1) $k \leftarrow \$ \{0,1\}^{\lambda}$

2) $(m^*,\phi^*) \leftarrow \mathcal{A}(1^\lambda)$

3) Output $1$ if and only if $Tag_k (m^*)=\phi^*$ and $m^*$ is fresh (never queried from $\mathcal{A})$. We are assuming that $\mathcal{A}$ can make $Q$ queries to $Tag_k()$.

$G^{UF-CMVA}_{\pi,\mathcal{A}} (\lambda):$

1) $k \leftarrow \$ \{0,1\}^{\lambda}$

2) $(m^*,\phi^*) \leftarrow \mathcal{A}^{Tag_k(),Vrfy_k()}(1^\lambda)$

3) Output $1$ if and only if $Vrfy_k (m^*,\phi^*)=Accepted$ and $m^*$ is fresh (never queried from $\mathcal{A})$. We are assuming that $\mathcal{A}$ can make $Q_T$ queries to $Tag_k()$ and $Q_v$ queries to $Vrfy_k()$.

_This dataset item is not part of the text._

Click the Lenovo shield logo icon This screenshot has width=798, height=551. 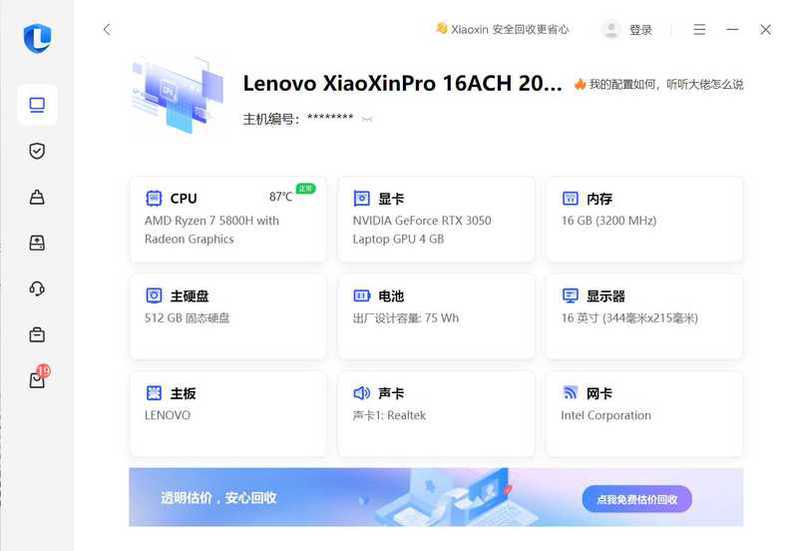(x=38, y=38)
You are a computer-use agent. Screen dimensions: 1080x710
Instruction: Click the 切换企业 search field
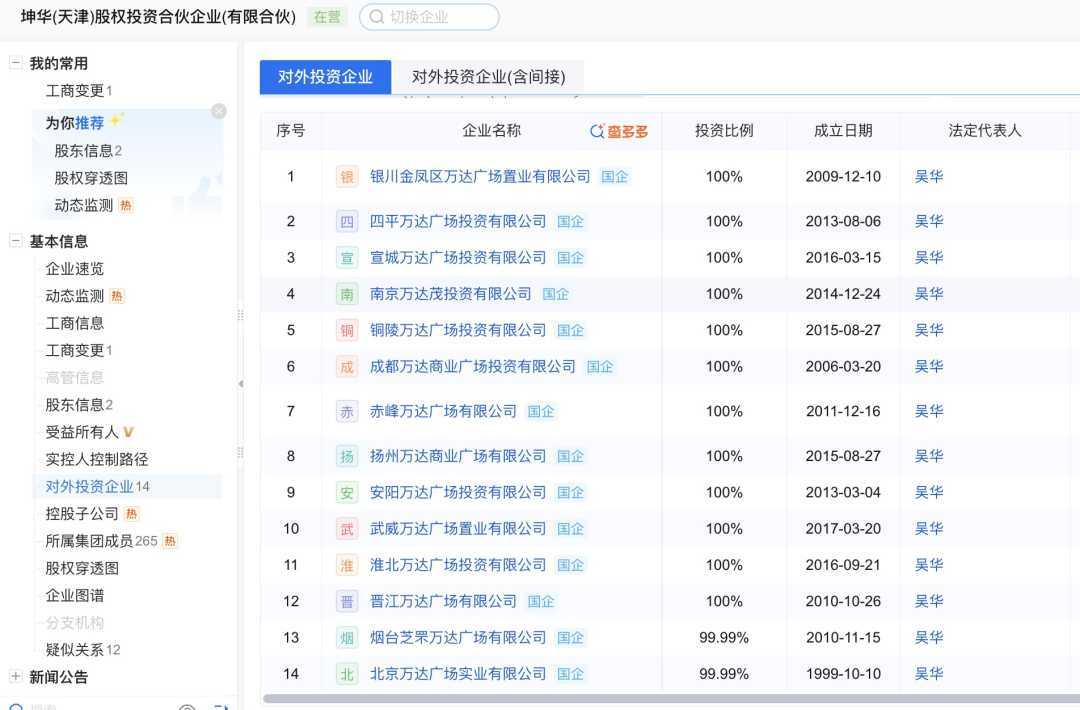pos(430,17)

In pratice this new game is identical to the precedent game but here $\mathcal{A}$ has also access to the oracle $Vrfy$. But I can't understand why they are different and why if the tag $\phi$ is unique (that's for every key $k$, there exist a $\phi$ for every message i.e the algorithm $Tag$ is deterministic) the two Games are identical.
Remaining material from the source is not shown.